His first visit is to Italy where he finds people get eight weeks of paid vacation, two-hour lunch breaks, and five months of maternity leave. For Italians, the idea is that happier workers means less stress and sickness which means more productivity. When Moore asks a clothing manufacturer about cutting workers’ benefits to make themselves richer, one of them responds rhetorically, “What’s the point of being richer?” They prefer their employees happy.
Moore goes to France next where he has to make an obvious joke about French resistance. French school cafeterias are about providing nutrition and even the poorest schools have menus that put the food in most U.S. schools to shame. An apparently average French school lunch has four-courses, an example being a scallops in curry sauce appetizer, a lamb and chicken skewers entrée, a cheese plate, and ice cream, but no sodas. Moore makes the point that the French spend less on school lunches than the U.S. does.

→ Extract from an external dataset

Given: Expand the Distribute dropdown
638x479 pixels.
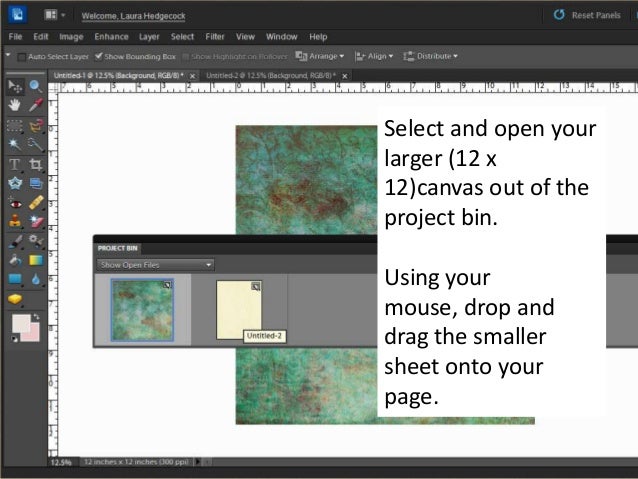Looking at the screenshot, I should coord(436,56).
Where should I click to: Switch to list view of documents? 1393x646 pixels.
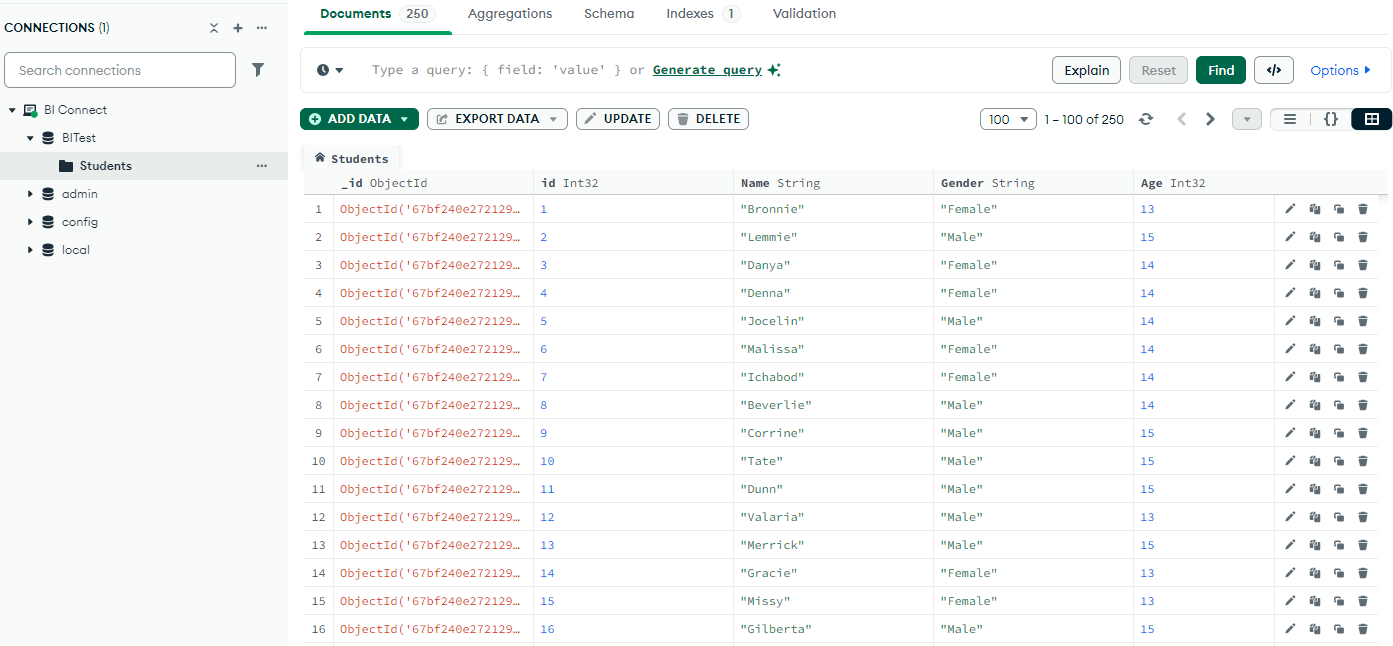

In Finland, the film looks at how the Finnish transformed their mediocre schools into one of the best education systems in the world where school is 20 hours a week with almost no homework and no standardized tests. Slovenia provides free college to everyone, even foreigners, so no one has student debt. In Germany, half of company boards are made up by workers with fellow board members valuing their input and insight because they’re the ones doing the actual work to know what’s right, what’s wrong, and what can be improved. In a particularly powerful moment in the Germany segment, Moore gets a dig in at right-wing’s revisionist history promoting American exceptionalism as he shows how every German is taught about the shamefulness of the Third Reich and public memorials are daily reminders of that shame. Portugal decriminalized drug use and illicit drug use went down. Norway’s penal system focusing on rehabilitation over punishment has an extremely low 20% recidivism rate (although the prison guards singing “We Are the World” in an orientation video might be considered punishment). Tunisia funds women’s health centers including abortion services and women’s rights are written into their constitution.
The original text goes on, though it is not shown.